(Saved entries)
+ + + +

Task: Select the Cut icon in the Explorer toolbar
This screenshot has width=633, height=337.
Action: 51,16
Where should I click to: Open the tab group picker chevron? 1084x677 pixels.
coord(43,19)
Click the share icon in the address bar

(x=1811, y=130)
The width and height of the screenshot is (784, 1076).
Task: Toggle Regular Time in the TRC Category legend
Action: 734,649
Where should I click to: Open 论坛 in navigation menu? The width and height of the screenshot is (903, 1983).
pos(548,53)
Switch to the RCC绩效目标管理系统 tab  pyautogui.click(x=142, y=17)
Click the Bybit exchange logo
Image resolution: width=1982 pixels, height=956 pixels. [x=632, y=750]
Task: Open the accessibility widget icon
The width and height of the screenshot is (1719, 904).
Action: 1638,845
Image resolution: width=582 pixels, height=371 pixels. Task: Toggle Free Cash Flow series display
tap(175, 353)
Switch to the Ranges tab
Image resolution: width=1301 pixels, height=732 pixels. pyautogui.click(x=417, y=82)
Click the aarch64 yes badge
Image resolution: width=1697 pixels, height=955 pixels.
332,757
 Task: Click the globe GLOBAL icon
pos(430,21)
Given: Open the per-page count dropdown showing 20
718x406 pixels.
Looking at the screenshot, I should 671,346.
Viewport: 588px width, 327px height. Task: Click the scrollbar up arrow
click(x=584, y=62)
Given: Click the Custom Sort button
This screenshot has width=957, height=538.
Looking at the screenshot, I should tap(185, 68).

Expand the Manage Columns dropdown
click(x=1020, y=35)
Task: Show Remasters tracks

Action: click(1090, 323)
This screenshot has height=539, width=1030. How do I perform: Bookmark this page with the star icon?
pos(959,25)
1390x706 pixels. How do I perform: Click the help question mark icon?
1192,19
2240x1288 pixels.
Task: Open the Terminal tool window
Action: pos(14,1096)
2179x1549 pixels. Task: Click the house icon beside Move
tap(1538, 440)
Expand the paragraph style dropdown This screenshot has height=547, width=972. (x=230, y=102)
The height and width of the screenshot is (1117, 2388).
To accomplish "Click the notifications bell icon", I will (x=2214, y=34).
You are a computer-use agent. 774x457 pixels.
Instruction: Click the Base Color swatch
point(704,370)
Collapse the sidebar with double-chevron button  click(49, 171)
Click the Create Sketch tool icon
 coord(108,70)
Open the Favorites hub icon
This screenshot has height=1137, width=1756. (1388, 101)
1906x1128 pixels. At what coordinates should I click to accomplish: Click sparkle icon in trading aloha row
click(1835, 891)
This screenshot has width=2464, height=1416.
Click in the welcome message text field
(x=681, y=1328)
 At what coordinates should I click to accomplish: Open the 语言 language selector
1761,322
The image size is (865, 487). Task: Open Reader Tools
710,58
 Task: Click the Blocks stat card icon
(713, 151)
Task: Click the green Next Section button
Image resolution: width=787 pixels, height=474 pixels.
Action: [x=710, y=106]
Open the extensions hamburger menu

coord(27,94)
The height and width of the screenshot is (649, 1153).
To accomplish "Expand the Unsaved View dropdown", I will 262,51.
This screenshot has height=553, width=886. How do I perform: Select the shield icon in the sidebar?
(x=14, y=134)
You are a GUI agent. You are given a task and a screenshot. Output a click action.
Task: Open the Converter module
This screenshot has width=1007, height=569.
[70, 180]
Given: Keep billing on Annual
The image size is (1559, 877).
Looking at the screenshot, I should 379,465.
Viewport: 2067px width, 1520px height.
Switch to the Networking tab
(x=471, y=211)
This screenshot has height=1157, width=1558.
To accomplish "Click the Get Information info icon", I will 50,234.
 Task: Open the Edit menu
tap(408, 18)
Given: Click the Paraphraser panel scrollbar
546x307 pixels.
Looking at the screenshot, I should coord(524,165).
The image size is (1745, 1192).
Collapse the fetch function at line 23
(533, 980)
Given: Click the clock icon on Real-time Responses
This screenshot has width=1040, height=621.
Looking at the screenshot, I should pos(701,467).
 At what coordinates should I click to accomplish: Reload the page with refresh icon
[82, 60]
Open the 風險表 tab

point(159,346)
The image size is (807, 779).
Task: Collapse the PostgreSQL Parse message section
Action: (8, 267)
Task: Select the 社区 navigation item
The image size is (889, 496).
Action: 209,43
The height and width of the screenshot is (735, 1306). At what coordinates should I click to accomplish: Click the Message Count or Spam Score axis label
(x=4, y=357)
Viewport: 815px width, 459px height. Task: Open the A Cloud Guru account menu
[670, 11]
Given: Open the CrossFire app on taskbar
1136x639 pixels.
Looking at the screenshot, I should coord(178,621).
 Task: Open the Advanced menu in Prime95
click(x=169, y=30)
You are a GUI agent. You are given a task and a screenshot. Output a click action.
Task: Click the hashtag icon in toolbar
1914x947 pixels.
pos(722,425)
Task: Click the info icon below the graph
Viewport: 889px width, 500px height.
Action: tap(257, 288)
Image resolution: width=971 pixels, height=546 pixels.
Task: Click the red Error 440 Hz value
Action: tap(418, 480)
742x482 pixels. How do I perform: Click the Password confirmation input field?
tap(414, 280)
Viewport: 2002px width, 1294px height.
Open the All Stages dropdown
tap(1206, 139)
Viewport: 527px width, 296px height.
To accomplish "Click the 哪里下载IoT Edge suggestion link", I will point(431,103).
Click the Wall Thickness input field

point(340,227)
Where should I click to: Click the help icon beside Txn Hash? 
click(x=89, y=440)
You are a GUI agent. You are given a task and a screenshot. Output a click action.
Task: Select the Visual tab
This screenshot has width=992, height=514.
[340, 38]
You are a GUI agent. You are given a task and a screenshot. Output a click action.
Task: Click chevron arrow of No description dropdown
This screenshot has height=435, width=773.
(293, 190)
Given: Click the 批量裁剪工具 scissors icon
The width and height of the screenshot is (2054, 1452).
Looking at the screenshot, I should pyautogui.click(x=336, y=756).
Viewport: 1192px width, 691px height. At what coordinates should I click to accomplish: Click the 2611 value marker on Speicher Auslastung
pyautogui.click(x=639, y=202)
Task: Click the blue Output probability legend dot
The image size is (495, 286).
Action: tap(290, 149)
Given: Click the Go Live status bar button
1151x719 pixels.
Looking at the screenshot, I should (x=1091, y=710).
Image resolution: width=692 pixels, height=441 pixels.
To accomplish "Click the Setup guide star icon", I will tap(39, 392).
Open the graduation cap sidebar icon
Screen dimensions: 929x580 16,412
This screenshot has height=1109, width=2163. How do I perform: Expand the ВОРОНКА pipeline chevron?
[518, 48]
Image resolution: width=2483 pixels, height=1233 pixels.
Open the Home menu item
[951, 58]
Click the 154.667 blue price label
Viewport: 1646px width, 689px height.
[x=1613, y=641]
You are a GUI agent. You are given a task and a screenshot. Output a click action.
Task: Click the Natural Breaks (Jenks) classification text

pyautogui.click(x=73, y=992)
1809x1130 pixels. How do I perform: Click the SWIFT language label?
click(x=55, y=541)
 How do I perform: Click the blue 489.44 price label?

+ + + +

Copy out each line of the entries that holds "blue".

▶ Response for this exercise
Task: Click the blue Output probability legend dot
Click the 154.667 blue price label
 How do I perform: Click the blue 489.44 price label?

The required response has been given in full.